* WHAT TO DO
The response should contain only those lines of the entries below that include the string "Maker".

Records from a dataset
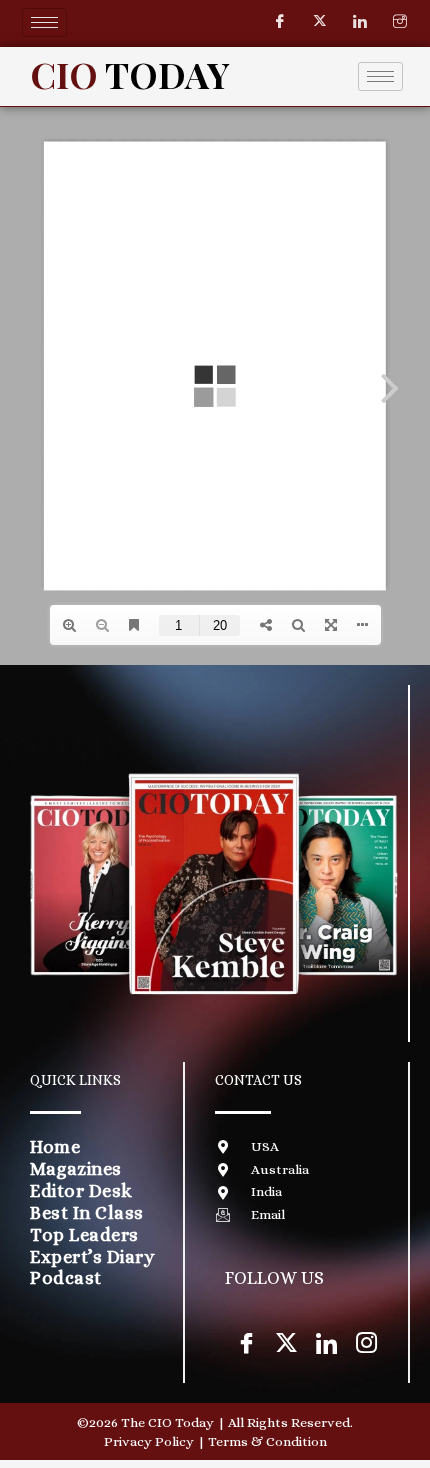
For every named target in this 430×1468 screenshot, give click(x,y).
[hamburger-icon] (44, 22)
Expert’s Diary (92, 1256)
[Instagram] (400, 22)
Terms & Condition (267, 1441)
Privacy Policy (149, 1441)
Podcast (66, 1277)
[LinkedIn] (360, 22)
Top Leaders (84, 1234)
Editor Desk (81, 1190)
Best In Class (87, 1212)
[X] (286, 1342)
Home (55, 1146)
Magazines (76, 1168)
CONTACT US (258, 1080)
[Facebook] (280, 22)
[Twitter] (320, 22)
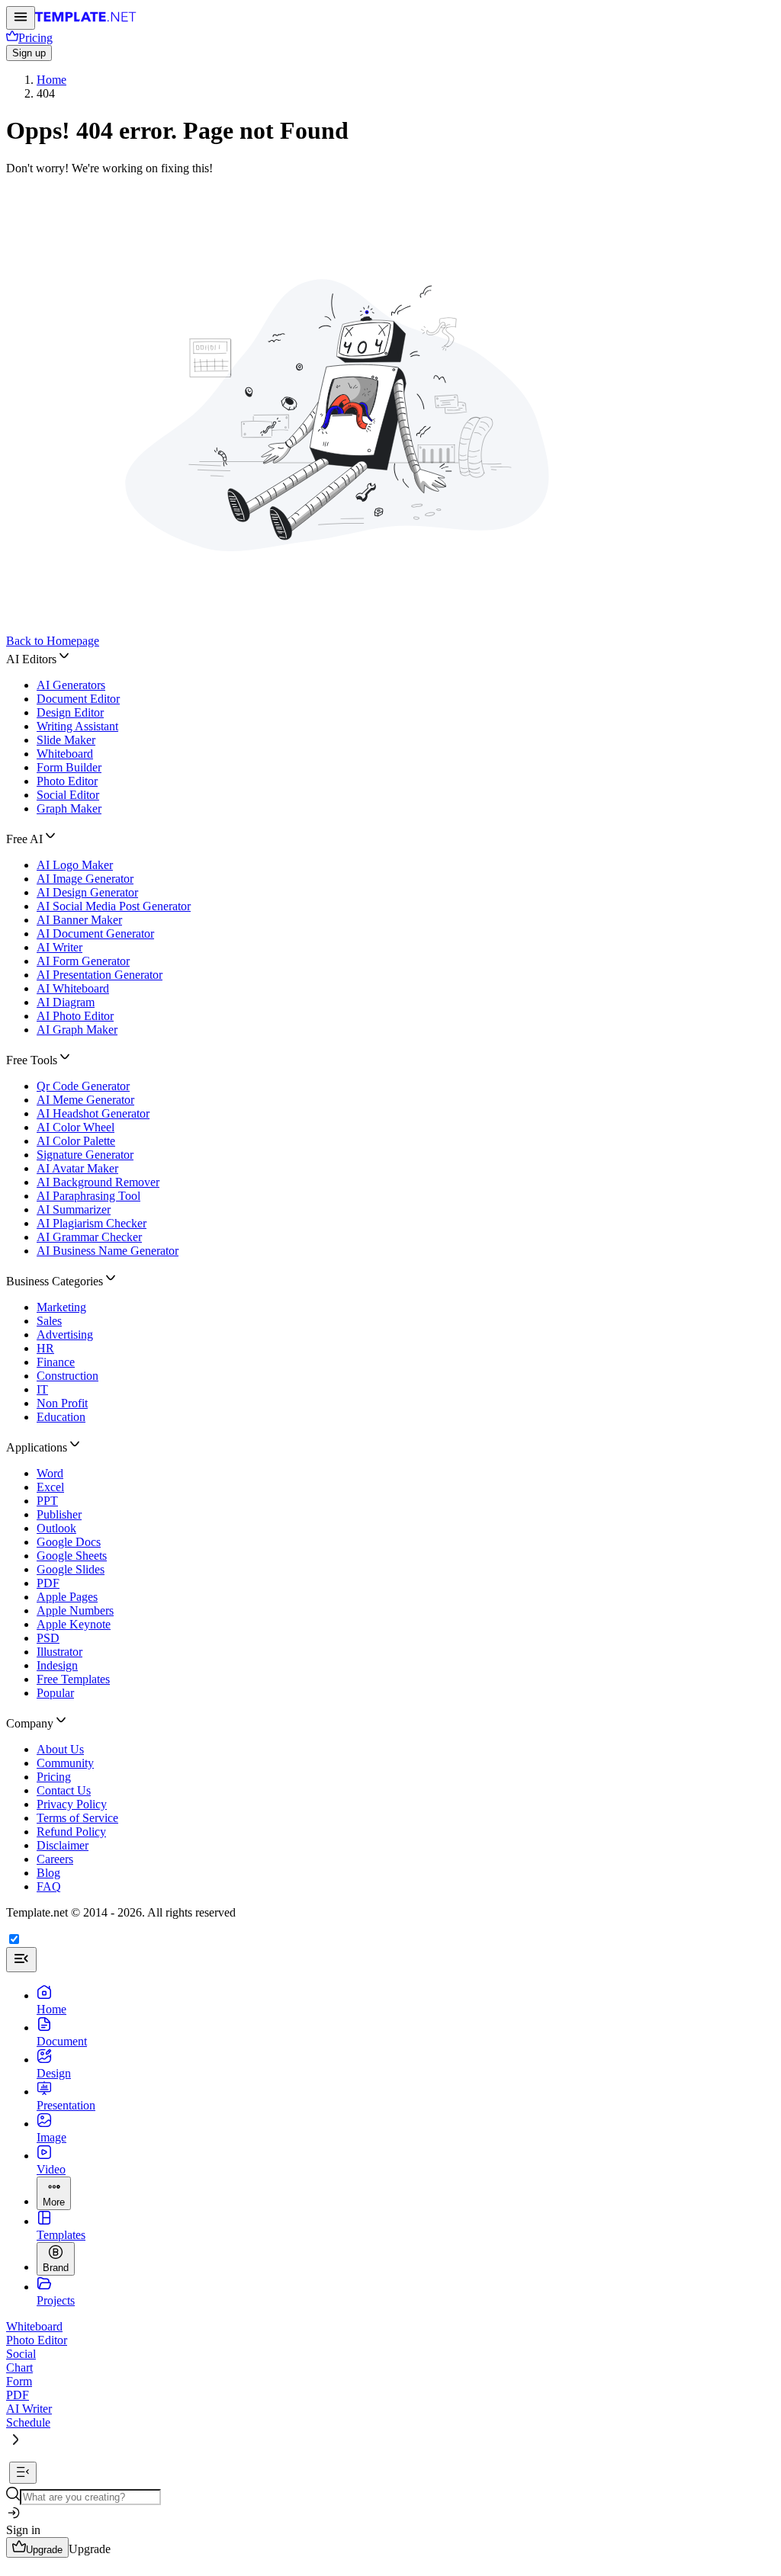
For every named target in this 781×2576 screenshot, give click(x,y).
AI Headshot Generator (93, 1113)
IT (42, 1389)
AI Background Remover (98, 1182)
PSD (48, 1637)
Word (50, 1473)
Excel (50, 1486)
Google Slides (70, 1569)
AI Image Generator (85, 878)
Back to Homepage (52, 640)
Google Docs (69, 1541)
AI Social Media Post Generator (114, 906)
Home (51, 79)
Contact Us (64, 1790)
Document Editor (78, 698)
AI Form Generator (83, 960)
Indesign (57, 1665)
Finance (56, 1361)
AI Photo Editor (75, 1015)
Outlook (56, 1528)
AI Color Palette (76, 1140)
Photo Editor (67, 781)
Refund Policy (71, 1831)
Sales (49, 1320)
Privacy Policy (72, 1804)
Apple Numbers (75, 1610)
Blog (48, 1872)
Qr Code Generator (83, 1085)
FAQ (49, 1886)
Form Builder (69, 767)
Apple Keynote (74, 1624)
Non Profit (62, 1403)
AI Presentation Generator (99, 974)
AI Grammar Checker (89, 1236)
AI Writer (59, 947)
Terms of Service (77, 1817)
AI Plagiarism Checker (91, 1223)
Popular (55, 1692)
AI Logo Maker (75, 864)
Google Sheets (72, 1555)
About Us (60, 1749)
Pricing (54, 1776)
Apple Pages (67, 1596)
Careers (55, 1859)
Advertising (65, 1334)
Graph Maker (69, 808)
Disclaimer (62, 1845)
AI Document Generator (95, 933)
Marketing (61, 1307)
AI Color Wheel (75, 1127)
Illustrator (59, 1651)
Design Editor (70, 712)
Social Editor (68, 794)
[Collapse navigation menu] (23, 2473)
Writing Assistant (77, 726)
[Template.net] (86, 20)
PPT (47, 1500)
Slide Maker (66, 739)
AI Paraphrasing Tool (88, 1195)
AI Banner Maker (79, 919)
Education (61, 1416)
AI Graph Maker (77, 1029)
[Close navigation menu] (21, 1959)
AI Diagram (66, 1002)
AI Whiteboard (73, 988)
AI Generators (71, 684)
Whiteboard (65, 753)
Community (65, 1762)
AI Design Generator (87, 892)
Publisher (59, 1514)
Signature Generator (85, 1154)
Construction (67, 1375)
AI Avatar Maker (77, 1168)
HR (45, 1348)
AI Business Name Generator (107, 1250)
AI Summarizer (74, 1209)
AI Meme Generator (85, 1099)
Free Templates (73, 1679)
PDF (48, 1583)
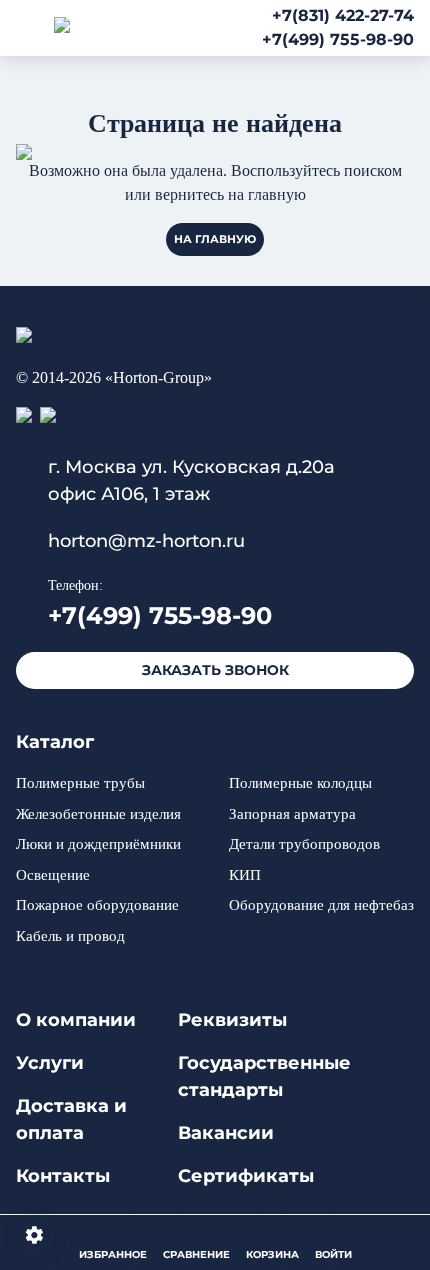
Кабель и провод (70, 936)
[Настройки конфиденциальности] (35, 1235)
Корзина (272, 1254)
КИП (245, 875)
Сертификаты (246, 1176)
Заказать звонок (215, 670)
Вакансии (226, 1133)
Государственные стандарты (264, 1076)
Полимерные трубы (80, 783)
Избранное (113, 1254)
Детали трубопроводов (304, 844)
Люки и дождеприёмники (98, 844)
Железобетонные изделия (98, 814)
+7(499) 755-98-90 (338, 39)
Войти (333, 1254)
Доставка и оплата (71, 1119)
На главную (215, 239)
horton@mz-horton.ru (146, 541)
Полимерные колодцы (300, 783)
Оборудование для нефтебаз (321, 905)
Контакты (63, 1176)
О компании (76, 1020)
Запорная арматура (292, 814)
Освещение (53, 875)
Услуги (50, 1063)
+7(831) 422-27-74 (343, 15)
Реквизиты (232, 1020)
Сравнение (196, 1254)
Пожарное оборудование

* TASK SOLUTION
AI Logo Maker (75, 864)
Graph Maker (69, 808)
Slide Maker (66, 739)
AI Banner Maker (79, 919)
AI Graph Maker (77, 1029)
AI Avatar Maker (77, 1168)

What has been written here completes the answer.